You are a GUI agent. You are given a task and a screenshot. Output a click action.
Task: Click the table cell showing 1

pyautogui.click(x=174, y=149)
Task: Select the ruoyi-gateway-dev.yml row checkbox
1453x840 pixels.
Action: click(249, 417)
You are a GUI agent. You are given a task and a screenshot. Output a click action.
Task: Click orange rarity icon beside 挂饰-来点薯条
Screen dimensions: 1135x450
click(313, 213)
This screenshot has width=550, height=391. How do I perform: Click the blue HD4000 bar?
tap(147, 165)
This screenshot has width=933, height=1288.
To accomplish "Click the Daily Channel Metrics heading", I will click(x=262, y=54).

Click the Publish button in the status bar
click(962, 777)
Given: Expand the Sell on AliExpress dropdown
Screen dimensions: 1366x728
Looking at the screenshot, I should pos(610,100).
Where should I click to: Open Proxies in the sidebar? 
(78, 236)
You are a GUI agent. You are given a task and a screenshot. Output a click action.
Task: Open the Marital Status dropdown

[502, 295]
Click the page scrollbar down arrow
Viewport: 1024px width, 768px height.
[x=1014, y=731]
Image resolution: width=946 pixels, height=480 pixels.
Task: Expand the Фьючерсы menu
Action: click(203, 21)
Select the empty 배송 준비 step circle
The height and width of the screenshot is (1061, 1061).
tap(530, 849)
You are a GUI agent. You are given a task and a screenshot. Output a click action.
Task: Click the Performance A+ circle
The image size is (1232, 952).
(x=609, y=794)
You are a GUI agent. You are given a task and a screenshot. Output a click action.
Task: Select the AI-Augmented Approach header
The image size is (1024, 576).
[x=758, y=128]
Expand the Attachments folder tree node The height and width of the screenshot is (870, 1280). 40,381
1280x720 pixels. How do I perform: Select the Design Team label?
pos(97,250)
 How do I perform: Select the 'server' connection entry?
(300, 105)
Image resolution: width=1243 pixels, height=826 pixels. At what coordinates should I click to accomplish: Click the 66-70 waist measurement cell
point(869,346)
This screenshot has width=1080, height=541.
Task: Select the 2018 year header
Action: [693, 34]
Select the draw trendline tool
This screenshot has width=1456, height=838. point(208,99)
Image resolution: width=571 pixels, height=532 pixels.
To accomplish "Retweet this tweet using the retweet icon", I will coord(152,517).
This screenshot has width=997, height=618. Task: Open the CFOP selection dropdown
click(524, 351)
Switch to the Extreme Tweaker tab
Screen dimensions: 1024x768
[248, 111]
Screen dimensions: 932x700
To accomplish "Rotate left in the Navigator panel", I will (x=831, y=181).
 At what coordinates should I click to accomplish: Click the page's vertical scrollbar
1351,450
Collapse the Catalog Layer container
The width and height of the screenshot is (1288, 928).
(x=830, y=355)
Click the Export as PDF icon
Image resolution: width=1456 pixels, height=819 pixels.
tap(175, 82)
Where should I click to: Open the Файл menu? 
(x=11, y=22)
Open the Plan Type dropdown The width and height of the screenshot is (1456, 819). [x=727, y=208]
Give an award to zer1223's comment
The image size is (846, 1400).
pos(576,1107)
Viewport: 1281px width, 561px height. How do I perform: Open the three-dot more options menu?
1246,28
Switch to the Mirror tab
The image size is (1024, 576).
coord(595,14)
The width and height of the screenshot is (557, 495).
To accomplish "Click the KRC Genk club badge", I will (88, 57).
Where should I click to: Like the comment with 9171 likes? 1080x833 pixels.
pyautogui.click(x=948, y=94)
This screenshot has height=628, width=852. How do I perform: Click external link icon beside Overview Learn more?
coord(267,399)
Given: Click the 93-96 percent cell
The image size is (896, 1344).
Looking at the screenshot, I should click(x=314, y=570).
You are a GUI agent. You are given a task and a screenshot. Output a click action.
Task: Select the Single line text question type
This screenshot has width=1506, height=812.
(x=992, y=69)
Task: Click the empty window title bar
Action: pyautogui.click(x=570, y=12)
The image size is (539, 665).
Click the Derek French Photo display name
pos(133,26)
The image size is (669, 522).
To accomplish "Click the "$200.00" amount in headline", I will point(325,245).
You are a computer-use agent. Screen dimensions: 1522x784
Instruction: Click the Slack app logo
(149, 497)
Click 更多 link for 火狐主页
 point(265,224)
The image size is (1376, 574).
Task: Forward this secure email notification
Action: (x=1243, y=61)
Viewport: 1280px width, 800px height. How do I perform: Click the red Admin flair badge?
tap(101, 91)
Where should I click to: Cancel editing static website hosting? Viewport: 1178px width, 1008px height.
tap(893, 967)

- - - -

• AUFGABENBESCHREIBUNG
Suchen Sie aus dem Material alle Zeilen heraus, die die Zeichenfolge „beside“ enthalten, und geben Sie diese Zeilen unverändert wieder. Dabei ist die Groß- und Kleinschreibung zu beachten.

• LÖSUNG
Task: Click orange rarity icon beside 挂饰-来点薯条
This screenshot has height=628, width=852. How do I perform: Click external link icon beside Overview Learn more?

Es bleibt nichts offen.